“毒”から始まる恋もある

深夜のコンビニには、学生らしき一団がタムロしていた。


「刈谷さんも何か飲みます?」

「私はいいわ。こんな時間から飲んだら太るもん」

「あ、すいません」


恐縮されたわ。

あれ? 難しいな。
今まで会っても普通に会話していたはずだったのに、意識した途端にうまくいかないのは何故なの。

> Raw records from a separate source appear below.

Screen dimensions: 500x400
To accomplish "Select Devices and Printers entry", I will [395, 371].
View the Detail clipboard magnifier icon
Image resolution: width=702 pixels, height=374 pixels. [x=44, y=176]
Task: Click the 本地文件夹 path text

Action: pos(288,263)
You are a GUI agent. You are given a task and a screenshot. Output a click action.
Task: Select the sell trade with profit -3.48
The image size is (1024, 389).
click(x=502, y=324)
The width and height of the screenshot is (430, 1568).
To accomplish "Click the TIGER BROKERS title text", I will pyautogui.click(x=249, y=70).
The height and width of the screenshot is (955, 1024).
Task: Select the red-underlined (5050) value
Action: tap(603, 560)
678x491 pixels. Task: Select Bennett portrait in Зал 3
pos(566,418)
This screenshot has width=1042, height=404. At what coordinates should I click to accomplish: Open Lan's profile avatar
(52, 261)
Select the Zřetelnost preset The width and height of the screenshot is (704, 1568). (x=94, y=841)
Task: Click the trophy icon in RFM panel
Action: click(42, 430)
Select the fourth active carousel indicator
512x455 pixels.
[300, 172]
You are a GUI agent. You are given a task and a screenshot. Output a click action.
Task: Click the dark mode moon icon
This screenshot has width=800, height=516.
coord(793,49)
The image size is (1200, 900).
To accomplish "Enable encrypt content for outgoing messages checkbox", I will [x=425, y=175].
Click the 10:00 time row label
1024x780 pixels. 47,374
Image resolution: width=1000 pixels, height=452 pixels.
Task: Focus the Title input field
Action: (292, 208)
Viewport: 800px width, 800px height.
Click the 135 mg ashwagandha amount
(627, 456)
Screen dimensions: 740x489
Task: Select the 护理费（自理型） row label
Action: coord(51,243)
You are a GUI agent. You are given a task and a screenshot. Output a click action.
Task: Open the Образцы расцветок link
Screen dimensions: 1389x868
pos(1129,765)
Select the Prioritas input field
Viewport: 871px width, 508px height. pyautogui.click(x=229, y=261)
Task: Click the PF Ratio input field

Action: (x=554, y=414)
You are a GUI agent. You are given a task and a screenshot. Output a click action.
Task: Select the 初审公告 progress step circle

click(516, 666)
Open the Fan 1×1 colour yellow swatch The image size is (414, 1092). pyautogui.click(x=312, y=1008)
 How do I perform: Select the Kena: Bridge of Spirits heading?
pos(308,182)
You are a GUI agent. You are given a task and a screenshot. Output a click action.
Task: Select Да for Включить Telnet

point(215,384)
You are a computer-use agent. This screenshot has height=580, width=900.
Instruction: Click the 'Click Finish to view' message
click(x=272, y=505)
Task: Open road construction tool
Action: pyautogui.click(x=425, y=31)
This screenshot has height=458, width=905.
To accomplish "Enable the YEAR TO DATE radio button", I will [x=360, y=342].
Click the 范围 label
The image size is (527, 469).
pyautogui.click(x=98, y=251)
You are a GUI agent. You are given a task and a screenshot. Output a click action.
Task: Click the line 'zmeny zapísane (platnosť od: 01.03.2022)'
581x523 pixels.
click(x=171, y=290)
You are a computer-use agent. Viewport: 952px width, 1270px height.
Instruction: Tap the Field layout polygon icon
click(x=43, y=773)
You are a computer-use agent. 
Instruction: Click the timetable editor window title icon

数家くんは結局麦茶を一本買い、店を出て直ぐ一気に飲み干す。
コンビニ備え付けのゴミ箱に入れ、はーっと息を吐き出した。


「すいません。夜中に呼び出して」


嬉しかったのに、謝られるのは面白くない。


「いいわよ別に。……心配してくれたんでしょ」

「ええ、まあ」

「仕事もう終わったの?」

「本当はまだなんですけど、店長に追い出されました」

「は? なんで」


見上げると、釣られたように数家くんまで上を見上げる。
顔を見ようと思ったのに何故逸らす!


「ねえ、なんでよ」


追い打ちをかけるように続けると、ボソリと小さな声で返事があった。


「……だからです」

「聞こえないわ」

「気になることがあるときの俺は、使いものにならないから、だそうです」


私の方にゆっくりと向き直った顔は、暗闇の中そこはかとなく赤い。


「……気になることって、なに?」

「それくらいは察してくださいよ。分かるでしょ」


分かるか。エスパーじゃないのよ。
そりゃ、こうしてわざわざ電話までくれて様子を見に来てくれることを考えれば、自惚れることはできるけど。

でも私、歳も上だし。
口も悪けりゃ性格も悪いし。
ただ面白がられているような気もしないこともない。

落ち着いて考えるととてもじゃないけど、イイ方になんて解釈できない。